I remember as a young child, my mother who is the disciplinarian, nurturer and provider all rolled into one, would cane me with a clothes hanger when I did not write my alphabets and numbers properly. I hated those beatings and resented her then. But as I looked back now, I have no doubt she did it out of love. She instilled discipline in me from young and as a result, I’ve grown up to be self-disciplined in my studies without her having to worry about my academic results. I was an above average student and had never failed a single subject in school tests and exams. But my mother is far from a tiger mum. She gave me freedom to choose my own schools and subjects I wanted to study.
The recent controversy stirred up by Yale law professor Amy Chua’s book ‘Battle Hymn of the Tiger Mother’ set me thinking about my own parenting style. I admit I’m a strict disciplinarian. I do not condone unreasonable temper tantrums and rude behaviour from my child. And I have no qualms letting my child know that I am displeased with her through time-outs, stern warnings, reprimands and the occasional smacks on the backside.
Of course, I have not and would never insult my daughter with esteem-bashing names like "garbage" which Amy Chua called her elder daughter in a fit of anger. I think that would be detrimental to her self-esteem and may have adverse effects on her self worth as a human being. And I don’t think I would force my child to take up enrichment courses that she doesn’t like or has an aptitude for. Neither would I demand that she gets straight A’s in her academic results, nor force her to practise on her piano from morning till dusk.

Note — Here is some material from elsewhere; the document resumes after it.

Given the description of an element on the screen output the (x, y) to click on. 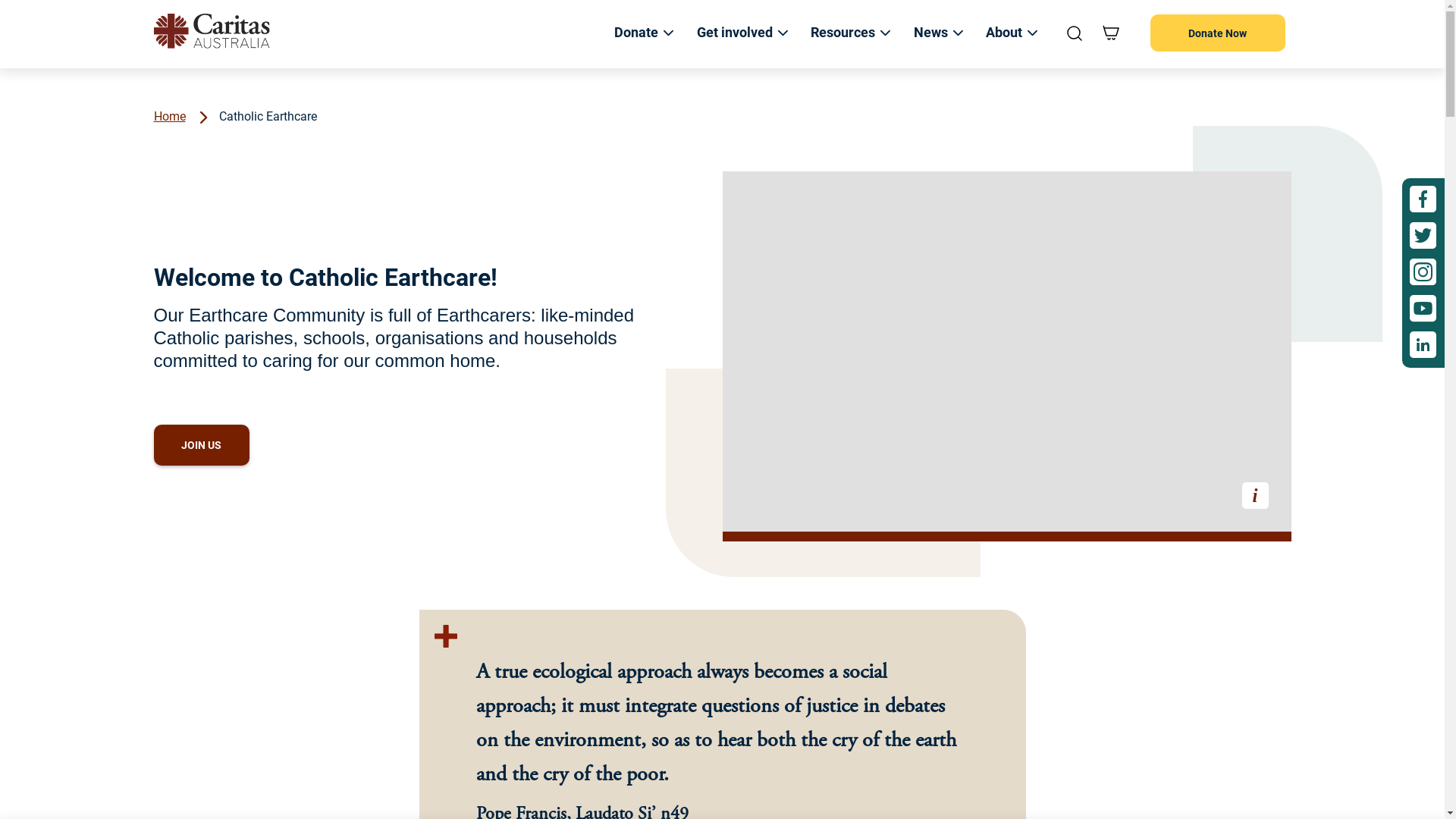
Home Element type: text (169, 115)
Donate Now Element type: text (1216, 32)
JOIN US Element type: text (200, 444)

I say I wouldn’t be a tiger mum to my daughter because I don’t have the "fire" to impose such restrictions and rules on my only child. I think it is both mentally and emotionally draining to be a tiger mum, to be constantly lashing out at your child for not doing well or enough. I also do not want my child to fear me instead of love and respect me. I want her to grow up knowing that she has a choice, and that she has to be responsible for her own choices, good or bad.
My parenting styles would combine strict disciplining with generous doses of love and affection thrown in. I would always make sure she knows she is deeply loved, but I would also dish out punishments when she misbehaves or is unreasonable beyond control. And I would expect the best out of her, even if her best is not the world’s measure of success.
I don’t need my child to become a top scholar or world-renowned pianist, but I would be overjoyed if she is. As long as she has given her best and is happy, I would be contented.